### Task instructions
From the entries below, work out how many lines contain the string "magnifier"; answer with the number alone.
◇ ◇ ◇ ◇ ◇
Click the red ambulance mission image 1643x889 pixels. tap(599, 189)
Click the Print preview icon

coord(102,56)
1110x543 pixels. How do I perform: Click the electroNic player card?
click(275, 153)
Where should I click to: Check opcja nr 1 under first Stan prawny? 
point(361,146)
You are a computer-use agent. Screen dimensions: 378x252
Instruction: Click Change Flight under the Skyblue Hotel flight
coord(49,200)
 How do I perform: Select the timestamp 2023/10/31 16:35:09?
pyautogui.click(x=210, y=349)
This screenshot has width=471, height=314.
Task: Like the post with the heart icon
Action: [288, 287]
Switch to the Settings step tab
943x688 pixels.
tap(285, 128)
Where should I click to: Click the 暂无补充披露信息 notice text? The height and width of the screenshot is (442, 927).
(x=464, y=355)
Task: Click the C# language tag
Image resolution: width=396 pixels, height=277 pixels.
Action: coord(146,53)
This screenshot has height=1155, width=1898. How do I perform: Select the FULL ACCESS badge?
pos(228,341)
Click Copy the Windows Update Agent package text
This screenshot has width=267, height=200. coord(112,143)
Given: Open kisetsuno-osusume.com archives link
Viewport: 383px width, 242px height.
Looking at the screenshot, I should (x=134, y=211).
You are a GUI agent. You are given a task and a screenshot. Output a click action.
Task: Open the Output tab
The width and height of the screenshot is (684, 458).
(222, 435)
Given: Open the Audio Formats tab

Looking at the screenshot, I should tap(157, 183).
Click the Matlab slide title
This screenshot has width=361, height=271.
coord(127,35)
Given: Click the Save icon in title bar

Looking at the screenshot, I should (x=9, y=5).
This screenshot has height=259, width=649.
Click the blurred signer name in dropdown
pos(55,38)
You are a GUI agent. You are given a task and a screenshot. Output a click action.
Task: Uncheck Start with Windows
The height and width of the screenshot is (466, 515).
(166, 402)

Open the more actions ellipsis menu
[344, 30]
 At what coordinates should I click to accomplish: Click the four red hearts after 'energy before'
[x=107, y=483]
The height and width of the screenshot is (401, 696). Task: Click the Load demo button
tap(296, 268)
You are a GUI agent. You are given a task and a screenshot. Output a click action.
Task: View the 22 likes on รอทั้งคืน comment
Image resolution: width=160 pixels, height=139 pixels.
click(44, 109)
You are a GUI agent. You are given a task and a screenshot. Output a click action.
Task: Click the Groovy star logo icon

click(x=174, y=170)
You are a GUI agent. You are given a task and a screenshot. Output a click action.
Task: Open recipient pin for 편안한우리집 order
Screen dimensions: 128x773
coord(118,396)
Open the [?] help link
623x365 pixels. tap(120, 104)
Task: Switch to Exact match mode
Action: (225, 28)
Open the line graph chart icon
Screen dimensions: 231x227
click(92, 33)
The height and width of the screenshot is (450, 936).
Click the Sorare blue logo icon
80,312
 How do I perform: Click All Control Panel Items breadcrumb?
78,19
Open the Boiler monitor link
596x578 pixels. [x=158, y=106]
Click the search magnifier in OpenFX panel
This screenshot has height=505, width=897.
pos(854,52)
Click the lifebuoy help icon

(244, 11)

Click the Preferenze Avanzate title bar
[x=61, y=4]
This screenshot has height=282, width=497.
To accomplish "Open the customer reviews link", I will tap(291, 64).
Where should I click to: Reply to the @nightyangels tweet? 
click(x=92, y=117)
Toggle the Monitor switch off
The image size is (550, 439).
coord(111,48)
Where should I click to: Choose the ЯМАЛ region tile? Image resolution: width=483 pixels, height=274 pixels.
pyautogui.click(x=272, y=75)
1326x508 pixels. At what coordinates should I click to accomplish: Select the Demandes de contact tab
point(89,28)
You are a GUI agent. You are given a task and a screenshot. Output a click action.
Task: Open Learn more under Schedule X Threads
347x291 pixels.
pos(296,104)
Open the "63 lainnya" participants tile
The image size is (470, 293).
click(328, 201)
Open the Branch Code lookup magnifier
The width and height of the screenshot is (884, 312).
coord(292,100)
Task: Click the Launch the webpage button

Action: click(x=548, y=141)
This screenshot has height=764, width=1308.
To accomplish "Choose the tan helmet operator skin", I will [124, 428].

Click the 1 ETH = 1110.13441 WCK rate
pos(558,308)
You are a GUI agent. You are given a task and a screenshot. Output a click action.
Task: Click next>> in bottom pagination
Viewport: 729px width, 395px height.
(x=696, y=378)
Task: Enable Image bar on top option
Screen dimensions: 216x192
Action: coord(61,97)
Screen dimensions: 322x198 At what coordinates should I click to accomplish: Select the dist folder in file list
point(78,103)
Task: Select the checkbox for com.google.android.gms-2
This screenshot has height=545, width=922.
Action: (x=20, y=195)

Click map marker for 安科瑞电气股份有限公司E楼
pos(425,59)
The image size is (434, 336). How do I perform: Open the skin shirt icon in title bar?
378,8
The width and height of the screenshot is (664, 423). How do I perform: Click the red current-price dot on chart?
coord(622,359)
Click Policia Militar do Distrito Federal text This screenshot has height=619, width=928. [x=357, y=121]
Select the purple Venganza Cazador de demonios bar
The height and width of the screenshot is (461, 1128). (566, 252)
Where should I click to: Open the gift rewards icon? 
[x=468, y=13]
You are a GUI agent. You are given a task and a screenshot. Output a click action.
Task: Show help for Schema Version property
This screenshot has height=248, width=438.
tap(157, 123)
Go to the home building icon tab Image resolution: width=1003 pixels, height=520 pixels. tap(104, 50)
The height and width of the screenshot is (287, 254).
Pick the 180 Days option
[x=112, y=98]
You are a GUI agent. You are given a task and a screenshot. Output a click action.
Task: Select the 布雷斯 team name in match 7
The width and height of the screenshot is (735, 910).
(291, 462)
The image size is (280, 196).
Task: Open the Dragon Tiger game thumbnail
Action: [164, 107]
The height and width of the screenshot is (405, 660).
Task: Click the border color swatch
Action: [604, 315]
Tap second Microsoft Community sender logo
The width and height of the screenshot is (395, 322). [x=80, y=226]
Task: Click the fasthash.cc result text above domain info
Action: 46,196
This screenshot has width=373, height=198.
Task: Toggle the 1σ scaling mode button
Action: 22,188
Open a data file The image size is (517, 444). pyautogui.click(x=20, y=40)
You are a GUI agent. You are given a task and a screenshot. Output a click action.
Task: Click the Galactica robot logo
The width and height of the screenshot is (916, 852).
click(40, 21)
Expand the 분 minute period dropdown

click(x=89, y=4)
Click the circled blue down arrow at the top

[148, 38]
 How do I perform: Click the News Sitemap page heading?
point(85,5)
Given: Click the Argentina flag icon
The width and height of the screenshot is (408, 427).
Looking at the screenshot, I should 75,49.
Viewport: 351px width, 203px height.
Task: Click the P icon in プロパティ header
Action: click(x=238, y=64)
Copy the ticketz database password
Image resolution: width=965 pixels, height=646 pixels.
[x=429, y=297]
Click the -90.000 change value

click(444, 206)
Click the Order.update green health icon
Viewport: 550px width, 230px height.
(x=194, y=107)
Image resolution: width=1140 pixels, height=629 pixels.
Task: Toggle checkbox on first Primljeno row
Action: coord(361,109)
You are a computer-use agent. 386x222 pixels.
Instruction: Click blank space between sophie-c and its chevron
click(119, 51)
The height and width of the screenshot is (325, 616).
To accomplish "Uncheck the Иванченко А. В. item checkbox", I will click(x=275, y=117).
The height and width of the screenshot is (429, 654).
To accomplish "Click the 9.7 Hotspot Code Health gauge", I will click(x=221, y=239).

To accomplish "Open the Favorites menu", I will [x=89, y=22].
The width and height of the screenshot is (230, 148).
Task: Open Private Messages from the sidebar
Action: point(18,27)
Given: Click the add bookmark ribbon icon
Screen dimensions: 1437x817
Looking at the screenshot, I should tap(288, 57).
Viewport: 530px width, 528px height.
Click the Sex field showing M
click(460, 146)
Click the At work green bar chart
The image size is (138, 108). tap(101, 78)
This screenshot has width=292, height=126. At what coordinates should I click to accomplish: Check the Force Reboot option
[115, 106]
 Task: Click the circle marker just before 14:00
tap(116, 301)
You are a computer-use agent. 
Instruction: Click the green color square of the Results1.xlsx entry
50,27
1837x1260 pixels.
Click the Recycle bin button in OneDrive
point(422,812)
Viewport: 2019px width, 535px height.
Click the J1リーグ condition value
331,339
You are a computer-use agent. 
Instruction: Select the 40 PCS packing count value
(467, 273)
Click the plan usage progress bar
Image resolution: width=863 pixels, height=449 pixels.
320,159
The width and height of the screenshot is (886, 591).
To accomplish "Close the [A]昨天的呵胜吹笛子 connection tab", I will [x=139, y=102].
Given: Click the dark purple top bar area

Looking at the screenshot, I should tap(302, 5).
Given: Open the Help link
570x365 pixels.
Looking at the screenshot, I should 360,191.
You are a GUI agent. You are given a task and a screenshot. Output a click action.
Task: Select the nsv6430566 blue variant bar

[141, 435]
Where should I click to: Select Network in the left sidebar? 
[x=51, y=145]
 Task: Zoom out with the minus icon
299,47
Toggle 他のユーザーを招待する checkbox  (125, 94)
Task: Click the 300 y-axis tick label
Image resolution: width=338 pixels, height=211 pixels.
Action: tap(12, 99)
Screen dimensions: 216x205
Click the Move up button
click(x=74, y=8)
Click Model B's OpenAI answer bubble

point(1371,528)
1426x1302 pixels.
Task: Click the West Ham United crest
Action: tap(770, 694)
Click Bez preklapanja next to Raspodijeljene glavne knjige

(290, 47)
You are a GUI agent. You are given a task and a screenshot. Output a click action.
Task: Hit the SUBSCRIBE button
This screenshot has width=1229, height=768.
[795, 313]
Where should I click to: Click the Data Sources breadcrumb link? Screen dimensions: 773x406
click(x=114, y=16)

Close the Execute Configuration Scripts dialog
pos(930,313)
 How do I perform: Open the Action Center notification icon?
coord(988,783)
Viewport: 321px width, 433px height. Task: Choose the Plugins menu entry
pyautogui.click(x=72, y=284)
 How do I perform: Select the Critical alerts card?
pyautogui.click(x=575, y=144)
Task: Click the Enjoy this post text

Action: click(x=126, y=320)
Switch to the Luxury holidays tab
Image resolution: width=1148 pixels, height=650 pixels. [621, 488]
◇ ◇ ◇ ◇ ◇
### Written response
2